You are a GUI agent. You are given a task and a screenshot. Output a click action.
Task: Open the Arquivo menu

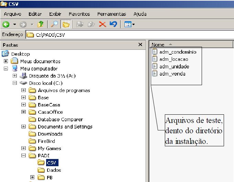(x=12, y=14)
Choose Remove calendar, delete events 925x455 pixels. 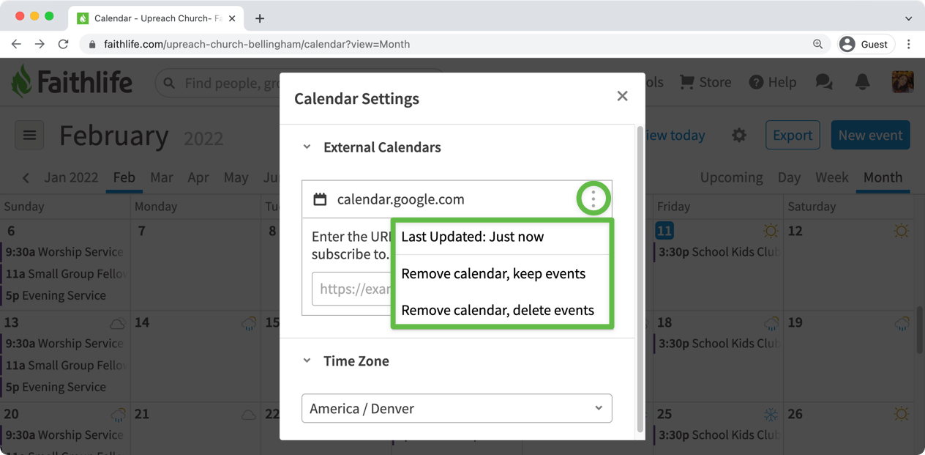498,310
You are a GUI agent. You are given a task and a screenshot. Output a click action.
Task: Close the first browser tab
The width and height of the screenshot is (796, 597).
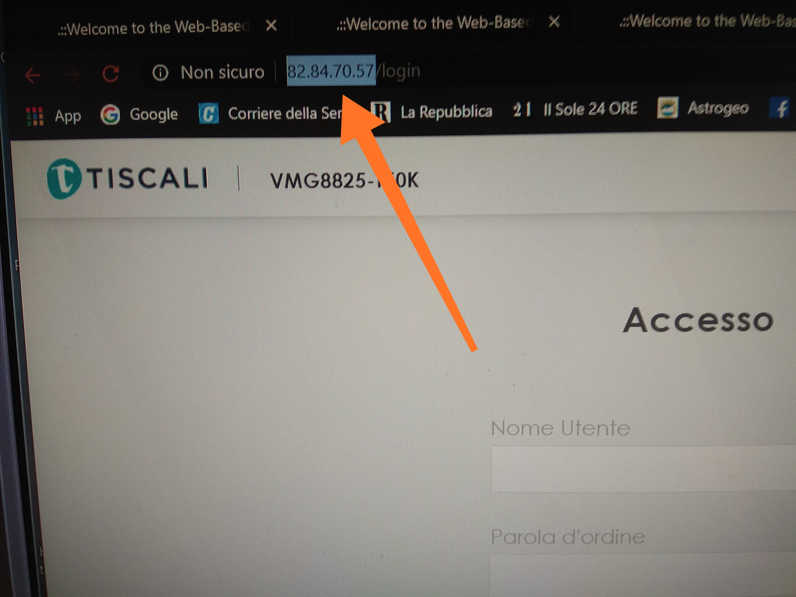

=======

**AIM OF THE TASK:** Reproduce only the lines from the line with "Task: Close the first browser tab" to the end of the entries. Keep both ends, copy them exactly, and omit every picture.

**THE COMPLETED TASK:**
Task: Close the first browser tab
The width and height of the screenshot is (796, 597).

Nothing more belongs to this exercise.